#### Given passage:
☆ ☆ ☆ ☆ ☆ ☆ ☆
Baird Smith proceeded to the East India Company's Military Seminary at Addiscombe, from where he obtained his commission in December 1836. He joined the Madras Engineers in 1838. Being transferred to the Bengal Engineers, he served through the second Anglo-Sikh War, and was present at the battles of Hatiiwal, Aliwal and Sobraon. He was then for some years employed on canal work, and when the Indian Mutiny broke out was in charge of Roorkee. He promptly concentrated the Europeans in the workshops, and though the native sappers deserted, his forethought prevented any loss of life.

When Delhi was invested he was appointed chief engineer in charge of the siege works. He reached Delhi on the end of July, and immediately advised General Barnard to assault the city. Barnard died while the advice was still under consideration, and his successor, General Reed, did not follow it. Reed in turn was succeeded by Archdale Wilson, who found the besieging force too weak.

Baird Smith advised Wilson against relaxing his hold on Delhi. John Nicholson arrived with reinforcements from the Punjab, and the siege train came up from Phillour. Nicholson then joined Baird Smith in persuading Wilson to make the assault, which proved successful, on 14 September. Baird Smith was ably assisted by Captain Alexander Taylor; but Nicholson was unjust to Baird Smith in assigning to Taylor the chief credit for the siege operations.
☆ ☆ ☆ ☆ ☆ ☆ ☆
#### Excerpted data:
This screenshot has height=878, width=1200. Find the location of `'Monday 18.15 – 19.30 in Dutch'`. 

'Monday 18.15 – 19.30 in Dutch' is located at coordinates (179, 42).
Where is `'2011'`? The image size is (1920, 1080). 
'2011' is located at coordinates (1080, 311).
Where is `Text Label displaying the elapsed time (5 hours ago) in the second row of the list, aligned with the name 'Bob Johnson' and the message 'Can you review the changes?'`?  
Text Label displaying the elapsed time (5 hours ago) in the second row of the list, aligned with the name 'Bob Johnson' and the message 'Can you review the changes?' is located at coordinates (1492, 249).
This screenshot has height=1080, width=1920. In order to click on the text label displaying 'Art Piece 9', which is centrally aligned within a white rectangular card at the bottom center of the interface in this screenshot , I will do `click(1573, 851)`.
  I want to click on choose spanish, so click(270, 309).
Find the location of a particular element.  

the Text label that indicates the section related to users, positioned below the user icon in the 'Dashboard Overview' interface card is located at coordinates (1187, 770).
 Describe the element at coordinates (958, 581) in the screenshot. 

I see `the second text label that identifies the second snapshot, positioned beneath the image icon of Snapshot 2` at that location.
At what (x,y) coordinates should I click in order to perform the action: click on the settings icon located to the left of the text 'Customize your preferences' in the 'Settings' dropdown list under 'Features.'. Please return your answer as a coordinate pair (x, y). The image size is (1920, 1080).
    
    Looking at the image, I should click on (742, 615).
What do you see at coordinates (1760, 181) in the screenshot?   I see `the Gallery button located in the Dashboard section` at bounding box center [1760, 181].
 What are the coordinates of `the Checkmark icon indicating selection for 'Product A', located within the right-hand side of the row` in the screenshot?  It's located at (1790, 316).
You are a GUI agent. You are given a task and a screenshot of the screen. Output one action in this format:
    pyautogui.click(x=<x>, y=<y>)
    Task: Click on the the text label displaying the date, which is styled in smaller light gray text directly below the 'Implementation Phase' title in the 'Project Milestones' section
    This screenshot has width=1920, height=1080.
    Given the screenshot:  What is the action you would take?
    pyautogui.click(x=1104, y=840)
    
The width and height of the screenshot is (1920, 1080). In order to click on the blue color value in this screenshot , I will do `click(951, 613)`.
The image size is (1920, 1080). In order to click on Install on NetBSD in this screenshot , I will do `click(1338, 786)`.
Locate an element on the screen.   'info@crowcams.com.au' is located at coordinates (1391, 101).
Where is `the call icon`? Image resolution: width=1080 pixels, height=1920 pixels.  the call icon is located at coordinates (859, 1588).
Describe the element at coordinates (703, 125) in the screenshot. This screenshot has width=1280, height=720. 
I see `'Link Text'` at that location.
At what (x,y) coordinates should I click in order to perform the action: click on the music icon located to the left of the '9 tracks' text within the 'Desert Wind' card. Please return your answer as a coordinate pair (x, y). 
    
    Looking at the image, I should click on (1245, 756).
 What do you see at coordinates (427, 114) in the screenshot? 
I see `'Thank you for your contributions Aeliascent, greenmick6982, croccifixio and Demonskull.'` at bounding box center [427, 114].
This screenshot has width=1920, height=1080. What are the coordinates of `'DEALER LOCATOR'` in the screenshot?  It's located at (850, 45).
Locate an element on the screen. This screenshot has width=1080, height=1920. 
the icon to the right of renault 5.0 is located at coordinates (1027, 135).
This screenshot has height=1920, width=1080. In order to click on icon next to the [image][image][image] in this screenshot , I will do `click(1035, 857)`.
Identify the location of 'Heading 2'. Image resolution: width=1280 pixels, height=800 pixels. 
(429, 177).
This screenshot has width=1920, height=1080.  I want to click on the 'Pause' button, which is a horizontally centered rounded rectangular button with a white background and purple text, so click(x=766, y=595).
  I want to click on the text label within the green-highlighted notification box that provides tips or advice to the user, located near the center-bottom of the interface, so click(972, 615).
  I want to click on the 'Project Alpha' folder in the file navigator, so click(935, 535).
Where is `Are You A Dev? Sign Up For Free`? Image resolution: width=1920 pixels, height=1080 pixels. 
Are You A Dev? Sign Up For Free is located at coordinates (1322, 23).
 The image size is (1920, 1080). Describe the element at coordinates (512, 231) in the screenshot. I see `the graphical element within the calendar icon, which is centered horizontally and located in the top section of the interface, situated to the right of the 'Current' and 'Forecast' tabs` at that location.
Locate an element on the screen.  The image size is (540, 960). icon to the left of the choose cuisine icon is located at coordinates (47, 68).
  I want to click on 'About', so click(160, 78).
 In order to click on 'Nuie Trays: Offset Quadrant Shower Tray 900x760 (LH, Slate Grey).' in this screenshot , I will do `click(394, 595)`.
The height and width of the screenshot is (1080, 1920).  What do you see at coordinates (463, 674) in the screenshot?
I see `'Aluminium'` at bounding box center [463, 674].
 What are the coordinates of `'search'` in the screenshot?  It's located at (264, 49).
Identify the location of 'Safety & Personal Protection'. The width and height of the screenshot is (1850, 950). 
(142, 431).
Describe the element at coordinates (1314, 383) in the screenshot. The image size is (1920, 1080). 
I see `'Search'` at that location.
☆ ☆ ☆ ☆ ☆ ☆ ☆
#### Required action A:
In the passage on Baird Smith, what post was he given when Delhi was invested?
#### Required action B:
Translate this sentence from the passage on Baird Smith into French: "Baird Smith advised Wilson against relaxing his hold on Delhi."
#### Required action C:
Carry the passage on Baird Smith forward from its final sentence.

#### Written answer A:
He was appointed chief engineer in charge of the siege works.

#### Written answer B:
Baird Smith conseilla à Wilson de ne pas relâcher son emprise sur Delhi.

#### Written answer C:
After the capture of Delhi he returned to Roorkee and to civil employment, and for a time the value of his military services was insufficiently recognized. After the Mutiny he was made ADC to Queen Victoria, became secretary to the government of India in the public works department, and gained well-deserved credit in the famine of 1861. But the onerous character of this work, following a wound and illness at Delhi, broke down his constitution, and he died at sea on 13 December 1861.

==Personal life==
Baird Smith married Florence Elizabeth, second daughter of the writer Thomas De Quincey, on 10 January 1856. The couple had two daughters, Florence May and Margaret Eleanor.

==Memorials==
A memorial to Smith by George Gilbert Scott stands in St Paul's Cathedral in Calcutta.

A very large memorial to both Smith and his father stands in their home town of Lasswade just north of the Old Kirkyard.